Hacker News new | ask | show | jobs
by zzzeek 1362 days ago
> It just makes me sad that in a world with multiple high-performance JIT engines (including pypy, for Python itself), the standard Python version that most people use is an interpreter. I know it's largely due to compatibility reasons (C extensions being deeply intertwined with CPython's API).

this is misleading, if one sees the phrase "interpreter" as that code is represented as syntax-derived trees or other datastructures which are then traversed at runtime to produce results - someone correct me if I'm wrong but this would apply to well known interpreted languages like Perl 5. cPython is a bytecode interpreter, not conceptually unlike the Java VM before JITs were added. It just happens to compile scripts to bytecode on the fly.

4 comments

That's not misleading, that's standard terminology. an interpreter using bytecode is still an interpreter.
Bytecode is just another data structure that you traverse at runtime to produce results. It's a postfix transformation of the AST. It's still an interpreter.
Well, ok, but then isn't a CPU is also just an interpreter, traversing the object code text of compiled code?
We don't normally call hardware or firmware implementations an 'interpreter'.

Almost all execution techniques include some combination of compilation and interpretation. Even some ASTs include aspects of transformation to construct them from the source code, which we could call a compiler. Native compilers sometimes have to interpret metadata to do things like roll forward for deoptimisation.

But most people in the field would describe CPython firmly as an 'interpreter'.

I call it "bytecode interpreted" to distinguish it from traditional parse-tree interpretation such as Perl 5 and others
so you'd call the pre-JIT JVM an "interpreter" and you'd call Java an interpreted language?
> so you'd call the pre-JIT JVM an "interpreter"

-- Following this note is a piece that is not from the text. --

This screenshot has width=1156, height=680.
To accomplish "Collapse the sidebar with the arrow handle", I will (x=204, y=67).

Yeah? I think almost everyone would?

> and you'd call Java an interpreted language?

Java is interpreted in many ways, and compiled in many ways, as I said it's complicated. It's compiled to bytecode, which is interpreted until it's time to be compiled... at which point it's abstract interpreted to a graph, which is compiled to machine code, until it needs to deoptimise at which point the metadata from the graph is interpreted again, allowing it to jump back into the original interpreter.

But if it didn't have the JIT it'd always be an interpreter running.

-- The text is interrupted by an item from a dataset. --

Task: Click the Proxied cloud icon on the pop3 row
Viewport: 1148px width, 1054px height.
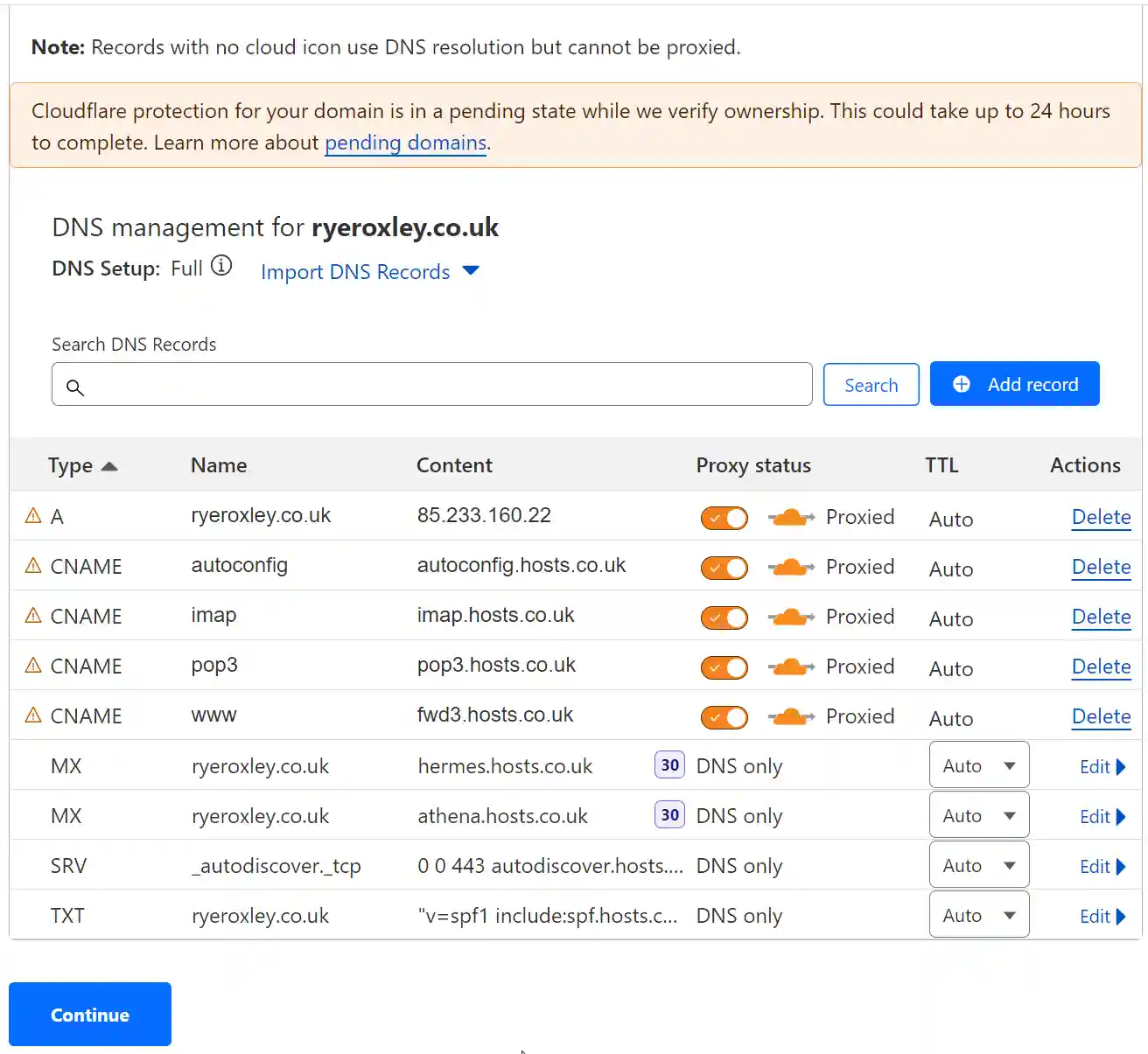Action: 790,667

I am not too concerned about the word "interpreter", and more about cPython being called an "interpreted language", which implies it works like Perl 5, or that cPython being an "interpreter" is somehow a problem. It's normal mode of operation works more like pre-JVM Java, with "interpreted bytecode" from .pyc files.
Most people don’t make this distinction, and would just say ‘interpreter’. Interpreting bytecode vs an AST is a pretty minor difference. It’s exactly the same data in a slightly different format. The ‘compilation’ is just a post-order linearisation. And storing it in files or not even more so.
as I'm sure you're aware, bytecode interpretation typically implies a superior performing model than AST interpretation, and compiling into bytecode produces a lot of opportunities for optimization that are not typically feasible when working with an AST directly. Of course it's all bits and anything is possible, but it's assumed to be a better approach in a generally non-subtle way.
To clarify my comment, I did mean bytecode interpreter.

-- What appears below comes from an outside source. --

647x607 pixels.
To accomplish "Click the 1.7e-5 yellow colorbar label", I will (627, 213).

This is a common implementation approach - parse the source to generate an AST, transform the AST to bytecode, then interpret the bytecode. It's still interpretation, and is slow. Contrast to JIT engines which transform the intermediate code (whether that's AST or bytecode) to machine code, and is fast.

someone correct me if I'm wrong but this would apply to well known interpreted languages like Perl 5

Perl uses the same execution method you describe for cPython.